The other area that has felt the effect of big player dictating the rules of the game has been in the slow progress when it comes to meaningful black economic empowerment. Economic transformation initiatives have tended to reinforce incumbents as gate keepers in exchange for minority shareholdings.
Broader agenda needed
A lack of progress towards increased participation is one of the justifications for amendments to the country’s Competition Act. The Competition Amendment Bill is an important step in addressing concentration and increased participation. But it needs to be part of a broader competition policy agenda.
South Africa also needs to introduce a range of complementary policies. Three key areas in particular need to be addressed:
Promote new entrants: Economic regulations must be changed to favour entrants and ensure incumbents can be effectively challenged. This includes regulations to allow access to essential infrastructure. For example, in telecommunications, spectrum must be allocated to foster greater rivalry. Measures can also include soft regulation such as codes of conduct for supermarket chains to promote access to markets by suppliers and small retailers.

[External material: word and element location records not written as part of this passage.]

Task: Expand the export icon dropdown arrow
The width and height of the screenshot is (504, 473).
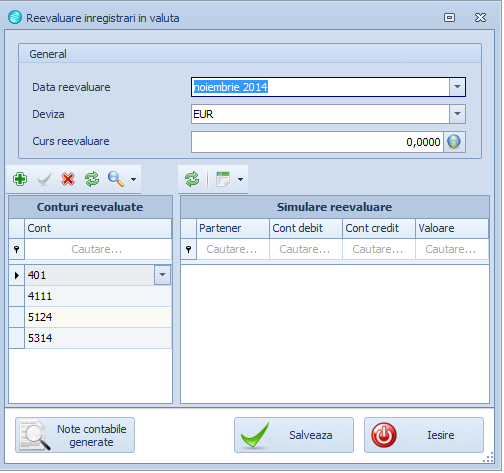Action: (x=240, y=179)
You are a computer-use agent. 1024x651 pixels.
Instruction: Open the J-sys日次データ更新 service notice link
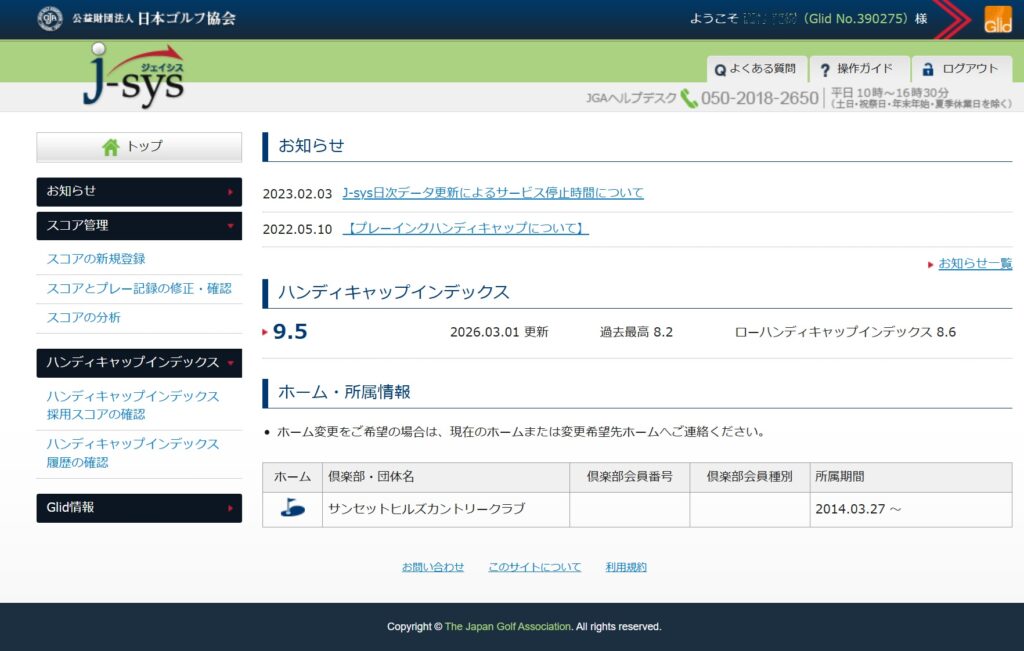tap(492, 193)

Enforcement: The country needs more effective enforcement against anticompetitive conduct that excludes smaller rivals. The Competition Amendment Bill goes some way to deal with this. It emphasises the competitive process and in important areas gives weight to the ability of smaller participants and black industrialists to enter markets and grow.

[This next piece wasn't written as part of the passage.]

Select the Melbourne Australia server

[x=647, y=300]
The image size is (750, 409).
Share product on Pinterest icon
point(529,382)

Support rivals: This can be done by expanding development finance for entrants. Funds could be drawn from competition penalties. Development finance should also consider extending support across the different levels of the value chain. An example is the funding that the Industrial Development Corporation has given to new entrants in the agro-processing value chain from the fund created from the bread cartel fines.
Talk of economic transformation needs to be backed by a coherent economic strategy that moves the country away from a concentrated, exclusionary, low productivity economy into an open, fair economy for all.
Pamela Mondliwa, a researcher at the Centre for Competition, Regulation and Economic Development at UJ, coauthored this article.